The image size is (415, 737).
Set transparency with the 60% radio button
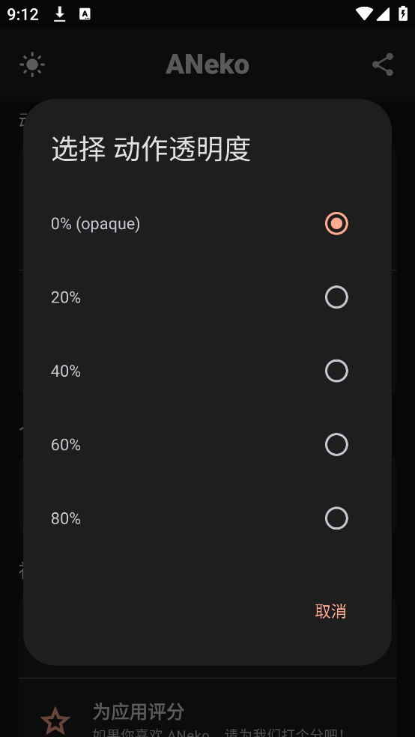tap(336, 445)
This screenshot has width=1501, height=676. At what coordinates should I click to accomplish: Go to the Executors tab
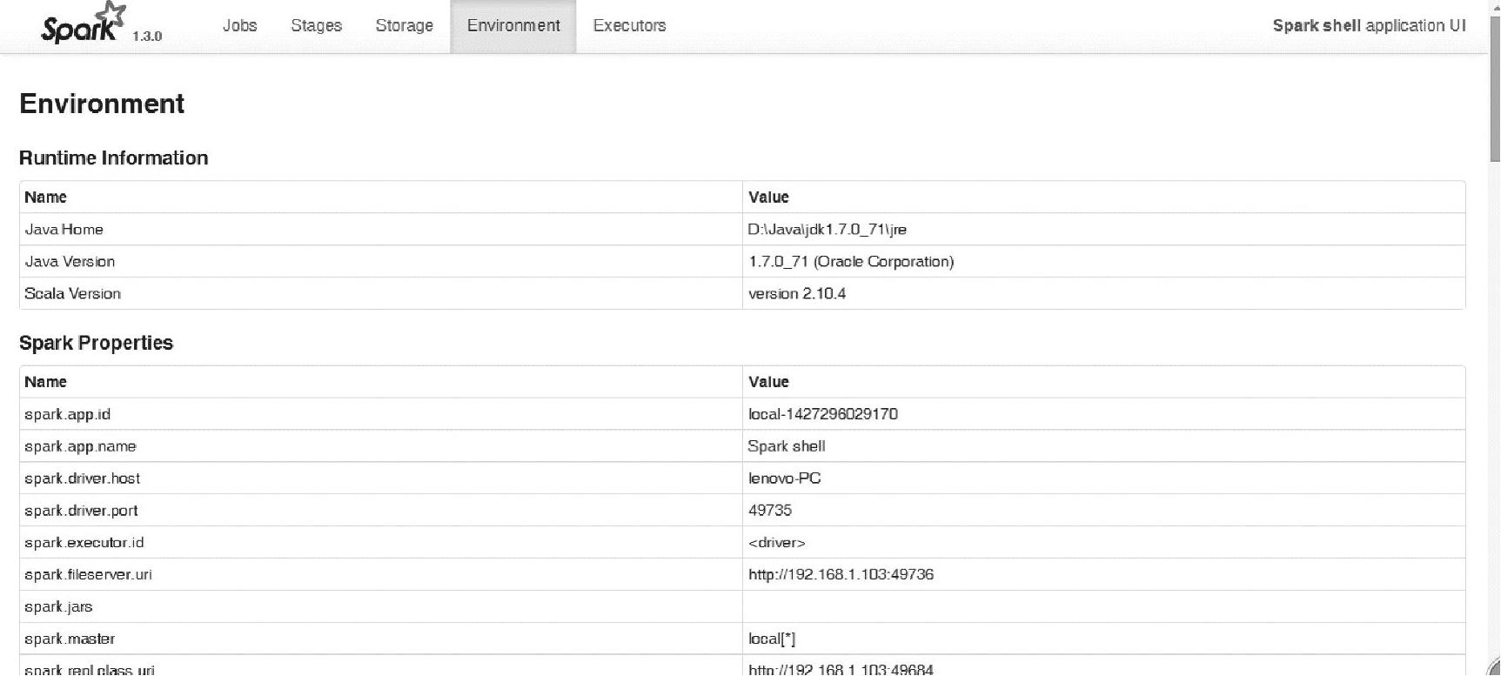[629, 26]
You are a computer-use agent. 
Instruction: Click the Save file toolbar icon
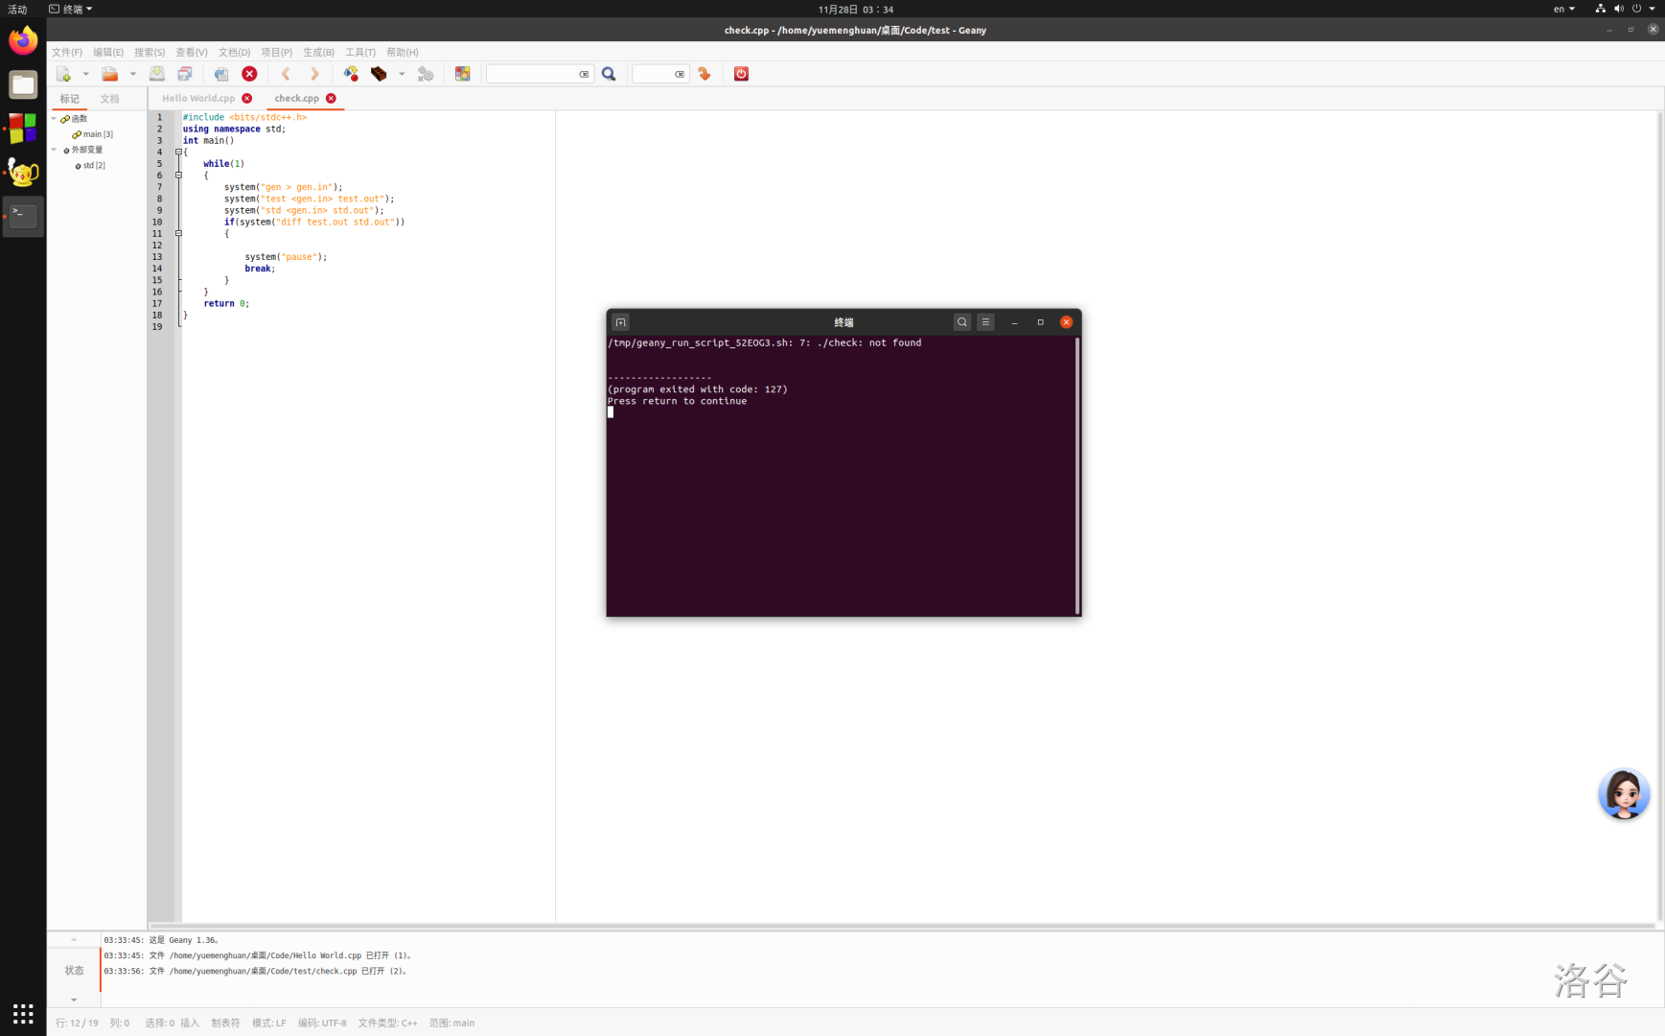(x=157, y=74)
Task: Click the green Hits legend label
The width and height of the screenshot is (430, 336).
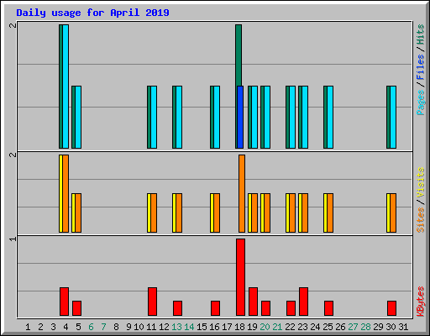Action: click(x=420, y=34)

··········

# REQUIREMENTS
Reproduce the lines above word for word, omitting the pictures.

# THE RESULT
The image size is (415, 737).
Set transparency with the 60% radio button
tap(336, 445)
This screenshot has width=1501, height=676. At what coordinates should I click to accomplish: Go to the Executors tab
[629, 26]
You are a computer-use agent. 
Instruction: Click the Save file toolbar icon
(x=157, y=74)
Task: Click the green Hits legend label
The width and height of the screenshot is (430, 336).
Action: click(x=420, y=34)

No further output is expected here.